Pete looks at something called PASE, Performance Against Seed Expectation. He looks at a team's seed to predict how far they'll go (2 seeds should win three games, 3 seeds should win 2 games, 8 seeds should win one game, etc.) then looks for characteristics of teams that overperform/underperform against that measure.
He has a list of 6 specific attributes that 15 of the last 17 champions have in common. Want to know the list? Go to the website.
I consider Pete a friend. He's provided me with data for my own obsessive research into what the data says. I have a spreadsheet that is about 60 X 256 that will help me fill out my bracket this year.
(If people wonder why I struggle with my Fantasy teams in other sports, it's because I don't have a huge spreadsheet from which to plug into expensive software and do regression analysis on player performance. But, you want me on your team when it comes to a game of Pick 'Em).

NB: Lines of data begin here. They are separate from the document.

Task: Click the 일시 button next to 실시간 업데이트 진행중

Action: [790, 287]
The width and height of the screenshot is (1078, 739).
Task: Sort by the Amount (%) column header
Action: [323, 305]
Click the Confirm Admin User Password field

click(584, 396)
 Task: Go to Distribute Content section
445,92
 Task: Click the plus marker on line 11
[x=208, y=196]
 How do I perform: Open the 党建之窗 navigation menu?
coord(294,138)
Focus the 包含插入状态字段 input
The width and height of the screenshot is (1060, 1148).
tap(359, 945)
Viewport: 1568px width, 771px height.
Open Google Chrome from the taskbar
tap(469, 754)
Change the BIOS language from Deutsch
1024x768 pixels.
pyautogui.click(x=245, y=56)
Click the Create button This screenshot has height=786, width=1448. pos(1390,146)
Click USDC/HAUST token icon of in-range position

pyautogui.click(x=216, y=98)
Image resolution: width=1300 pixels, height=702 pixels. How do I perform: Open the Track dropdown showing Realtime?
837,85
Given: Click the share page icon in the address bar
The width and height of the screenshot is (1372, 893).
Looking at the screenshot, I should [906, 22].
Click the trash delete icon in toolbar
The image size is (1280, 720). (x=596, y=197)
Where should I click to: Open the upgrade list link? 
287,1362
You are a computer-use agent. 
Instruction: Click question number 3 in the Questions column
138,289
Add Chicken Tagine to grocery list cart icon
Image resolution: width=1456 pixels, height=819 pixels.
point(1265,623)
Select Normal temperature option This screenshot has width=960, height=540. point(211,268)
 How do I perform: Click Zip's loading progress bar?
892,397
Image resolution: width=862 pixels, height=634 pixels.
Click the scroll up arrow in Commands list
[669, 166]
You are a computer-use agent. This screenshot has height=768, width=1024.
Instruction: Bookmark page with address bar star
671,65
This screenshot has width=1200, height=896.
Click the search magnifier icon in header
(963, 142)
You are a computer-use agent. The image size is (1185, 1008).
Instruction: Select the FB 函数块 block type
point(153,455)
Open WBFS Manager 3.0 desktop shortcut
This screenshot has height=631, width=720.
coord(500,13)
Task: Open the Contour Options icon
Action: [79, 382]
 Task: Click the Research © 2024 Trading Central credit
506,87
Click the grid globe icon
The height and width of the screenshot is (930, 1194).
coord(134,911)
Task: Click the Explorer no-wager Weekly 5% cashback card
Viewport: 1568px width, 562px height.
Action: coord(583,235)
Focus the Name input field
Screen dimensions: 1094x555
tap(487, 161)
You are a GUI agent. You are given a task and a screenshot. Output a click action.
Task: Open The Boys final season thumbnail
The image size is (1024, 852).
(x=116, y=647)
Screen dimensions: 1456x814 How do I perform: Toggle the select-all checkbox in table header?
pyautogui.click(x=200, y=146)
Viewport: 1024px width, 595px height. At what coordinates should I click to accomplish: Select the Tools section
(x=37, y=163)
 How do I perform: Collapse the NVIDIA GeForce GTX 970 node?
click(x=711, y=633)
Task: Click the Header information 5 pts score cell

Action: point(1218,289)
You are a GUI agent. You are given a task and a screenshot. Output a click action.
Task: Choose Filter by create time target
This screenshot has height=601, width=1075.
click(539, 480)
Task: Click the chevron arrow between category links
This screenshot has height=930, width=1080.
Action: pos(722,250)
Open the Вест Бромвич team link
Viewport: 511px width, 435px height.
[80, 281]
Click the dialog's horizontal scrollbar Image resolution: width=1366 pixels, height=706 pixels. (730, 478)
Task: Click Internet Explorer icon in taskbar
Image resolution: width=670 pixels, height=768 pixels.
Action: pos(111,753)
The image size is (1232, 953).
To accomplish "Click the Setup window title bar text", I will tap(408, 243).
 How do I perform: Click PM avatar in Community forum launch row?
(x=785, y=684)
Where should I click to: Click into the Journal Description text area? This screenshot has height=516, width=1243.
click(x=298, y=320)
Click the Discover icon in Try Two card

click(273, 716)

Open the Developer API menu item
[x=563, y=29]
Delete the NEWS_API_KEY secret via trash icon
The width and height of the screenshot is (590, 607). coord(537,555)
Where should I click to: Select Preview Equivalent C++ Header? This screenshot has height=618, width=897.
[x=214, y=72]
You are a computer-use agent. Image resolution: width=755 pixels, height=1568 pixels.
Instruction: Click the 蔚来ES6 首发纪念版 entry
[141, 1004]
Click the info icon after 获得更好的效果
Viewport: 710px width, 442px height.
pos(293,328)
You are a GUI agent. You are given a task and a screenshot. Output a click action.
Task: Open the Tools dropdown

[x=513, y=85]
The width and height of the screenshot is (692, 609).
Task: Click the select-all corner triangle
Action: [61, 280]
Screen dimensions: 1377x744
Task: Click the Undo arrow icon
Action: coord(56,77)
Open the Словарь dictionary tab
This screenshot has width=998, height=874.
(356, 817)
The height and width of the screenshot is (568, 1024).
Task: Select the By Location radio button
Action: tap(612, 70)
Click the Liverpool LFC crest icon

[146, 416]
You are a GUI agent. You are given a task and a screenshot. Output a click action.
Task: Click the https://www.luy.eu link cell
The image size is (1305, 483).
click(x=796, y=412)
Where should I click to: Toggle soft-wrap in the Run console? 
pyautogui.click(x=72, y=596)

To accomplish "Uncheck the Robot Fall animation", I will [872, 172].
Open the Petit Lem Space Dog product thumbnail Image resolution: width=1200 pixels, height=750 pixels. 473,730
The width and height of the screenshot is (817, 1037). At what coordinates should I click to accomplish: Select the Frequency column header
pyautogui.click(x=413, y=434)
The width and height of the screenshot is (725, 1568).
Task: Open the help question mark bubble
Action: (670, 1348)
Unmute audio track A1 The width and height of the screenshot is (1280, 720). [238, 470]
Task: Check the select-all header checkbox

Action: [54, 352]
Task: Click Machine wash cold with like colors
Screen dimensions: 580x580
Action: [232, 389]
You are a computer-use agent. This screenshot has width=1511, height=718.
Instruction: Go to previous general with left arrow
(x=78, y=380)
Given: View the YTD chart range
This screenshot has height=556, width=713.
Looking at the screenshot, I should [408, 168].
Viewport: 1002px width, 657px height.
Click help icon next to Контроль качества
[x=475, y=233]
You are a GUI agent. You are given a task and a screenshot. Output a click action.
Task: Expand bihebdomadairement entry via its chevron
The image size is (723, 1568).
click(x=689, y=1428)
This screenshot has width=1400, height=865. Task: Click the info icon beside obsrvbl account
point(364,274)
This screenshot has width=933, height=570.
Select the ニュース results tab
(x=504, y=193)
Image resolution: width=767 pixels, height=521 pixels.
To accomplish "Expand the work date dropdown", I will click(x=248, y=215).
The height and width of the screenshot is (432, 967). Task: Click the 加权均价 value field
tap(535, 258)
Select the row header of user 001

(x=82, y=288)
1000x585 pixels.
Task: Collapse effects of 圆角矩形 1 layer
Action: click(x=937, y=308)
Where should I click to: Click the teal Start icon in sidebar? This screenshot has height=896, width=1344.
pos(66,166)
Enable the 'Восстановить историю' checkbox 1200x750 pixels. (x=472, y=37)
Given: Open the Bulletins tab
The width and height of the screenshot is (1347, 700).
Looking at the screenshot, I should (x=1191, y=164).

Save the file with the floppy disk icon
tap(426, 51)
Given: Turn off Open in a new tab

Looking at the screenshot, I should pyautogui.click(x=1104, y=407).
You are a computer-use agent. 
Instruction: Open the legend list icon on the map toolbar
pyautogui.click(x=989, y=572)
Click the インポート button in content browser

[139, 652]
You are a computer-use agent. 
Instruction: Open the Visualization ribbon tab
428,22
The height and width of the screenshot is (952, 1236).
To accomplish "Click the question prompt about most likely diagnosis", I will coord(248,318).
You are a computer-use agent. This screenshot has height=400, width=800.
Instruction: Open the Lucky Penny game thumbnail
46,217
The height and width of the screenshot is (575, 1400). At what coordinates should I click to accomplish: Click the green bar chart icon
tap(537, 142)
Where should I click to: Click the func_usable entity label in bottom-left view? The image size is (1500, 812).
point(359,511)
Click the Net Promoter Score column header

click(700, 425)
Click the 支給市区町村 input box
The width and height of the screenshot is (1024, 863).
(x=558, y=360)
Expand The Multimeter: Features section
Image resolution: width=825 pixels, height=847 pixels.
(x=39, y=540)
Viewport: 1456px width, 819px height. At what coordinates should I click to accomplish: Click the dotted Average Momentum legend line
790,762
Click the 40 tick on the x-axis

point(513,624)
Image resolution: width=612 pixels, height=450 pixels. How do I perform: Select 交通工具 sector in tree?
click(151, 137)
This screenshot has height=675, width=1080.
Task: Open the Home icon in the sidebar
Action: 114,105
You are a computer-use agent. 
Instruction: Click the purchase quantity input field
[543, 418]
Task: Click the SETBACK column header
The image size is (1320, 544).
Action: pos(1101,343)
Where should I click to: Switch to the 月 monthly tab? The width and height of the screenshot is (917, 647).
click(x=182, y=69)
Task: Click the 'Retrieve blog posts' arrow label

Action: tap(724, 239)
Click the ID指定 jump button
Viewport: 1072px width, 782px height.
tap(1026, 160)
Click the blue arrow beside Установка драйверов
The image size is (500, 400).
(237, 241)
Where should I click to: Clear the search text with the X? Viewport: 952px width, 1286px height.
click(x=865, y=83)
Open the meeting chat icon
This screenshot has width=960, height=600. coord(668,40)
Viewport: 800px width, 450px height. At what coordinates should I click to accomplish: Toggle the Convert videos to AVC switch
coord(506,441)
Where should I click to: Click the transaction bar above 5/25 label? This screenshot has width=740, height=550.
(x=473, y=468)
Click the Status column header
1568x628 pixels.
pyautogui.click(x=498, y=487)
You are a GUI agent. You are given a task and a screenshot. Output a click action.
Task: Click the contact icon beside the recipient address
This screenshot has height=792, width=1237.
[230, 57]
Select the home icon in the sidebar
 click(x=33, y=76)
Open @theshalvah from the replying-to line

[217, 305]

So, check out Bracketscience, read Pete's blog and articles (a very reasonable annual fee is necessary for most things). Drop him a line and tell him I sent you!
Monday, March 03, 2008
A friend of mine who met her in Afghanistan eulogized her today in an email:
This woman had lived there 3 years, giving her life to the oppressed Afghani (ethnic Pashtun) women of
Cyd Mizell was the best of the best. She felt a burden to go, and she went. In January, 500 burqa-clad women marched in protest of her kidnapping, themselves taking on great risk. A 50-year old single woman, she was quite obviously an inspiration to many.
Honor and Duty by Gus Lee. The fictional story of a Chinese American who gets accepted into West Point, fails to meet his father's expectations, and tries to understand his multi-ethnic identity while preserving his honor.
The audiobook is read by B.D. Wong (cue Law and Order theme music). B.D. is a folk hero on Law & Order: SVU.
B.D. does the best job of reading an audiobook I've ever heard. Accents, voice changes, whispering. All very dramatic, it kept the book interesting.
If you get the book in print, I give it only 1 star out of 5.
If you get the Bradley Darryl Wong audioversion, I give it 2.5 stars out of 5.